El lema en la bandera brasileña «ORDEM E PROGRESSO» («Orden y Progreso» en portugués) refiere en parte a que las oportunidades de una vida mejor no deben ser exclusivas de una sola clase social o política, contrario al discurso de «no somos iguales» del partido MORENA, quienes han demostrado en tan solo 4 años ser peores que sus antecesores. En sí, la polarización en Brasil va más por el lado de limitar la participación de nuevos activistas sociales recurriendo, como en este caso, a la nostalgia del viejo Lula da Silva.
A diferencia de López Obrador, Lula sí es una persona que ascendió desde los origines más humildes. Hijo de padres analfabetas y obligado a trabajar como lustrador de zapatos en su infancia, a la edad de 14 años comienza a laborar en una fábrica metalúrgica llegando a convertirse en un líder sindical. Parte de esa historia personal es un factor que influyó en ese romanticismo de la izquierda sobre mitificar a sus líderes o héroes, verdaderos caudillos emanados de las luchas de clases sociales.
En alguna ocasión Obama llamo a Lula “el político más popular del mundo” por sus altos niveles de aprobación en Brasil. Sin embargo, recordemos que popular no es una regla de oro para ser bueno en algo. Al final del día o del periodo de gobierno, los ciudadanos solo le creerán a lo que vean en su mesa y en su cartera y no al eterno discurso demagógico de la clase política, sea de izquierda o de derecha.

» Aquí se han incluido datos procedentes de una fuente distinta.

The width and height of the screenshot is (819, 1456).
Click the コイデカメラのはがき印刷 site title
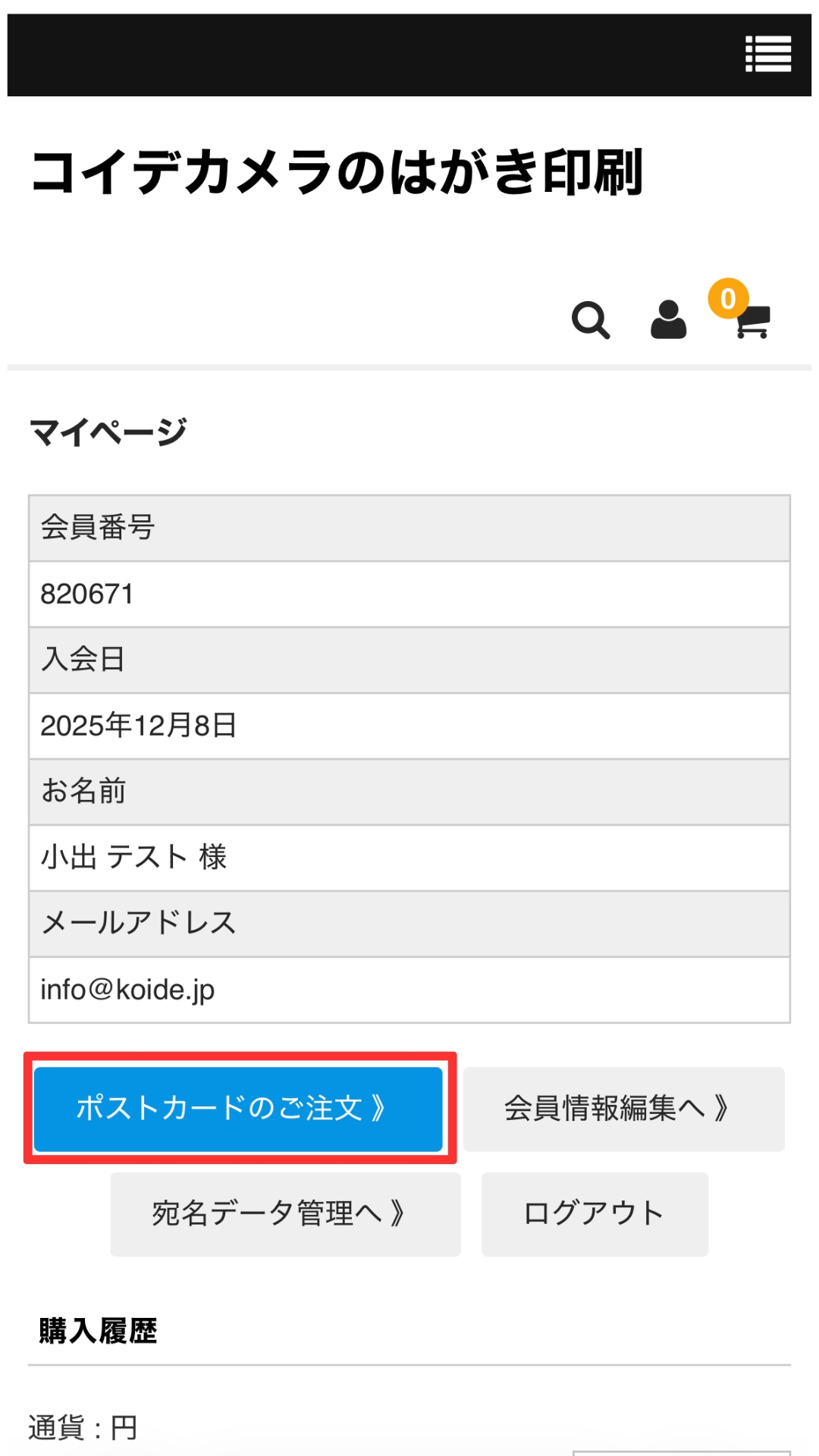point(337,173)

El Brasil de 2022 está atravesado por otras tensiones. No hay boom de las materias primas (aunque algunas de estas han estado subiendo por el conflicto en Ucrania) y la economía, que aún se recupera de la pandemia de CoVid-19, está estancada desde hace años. De ser la número seis del mundo en 2011, se encuentra ahora en el puesto 12.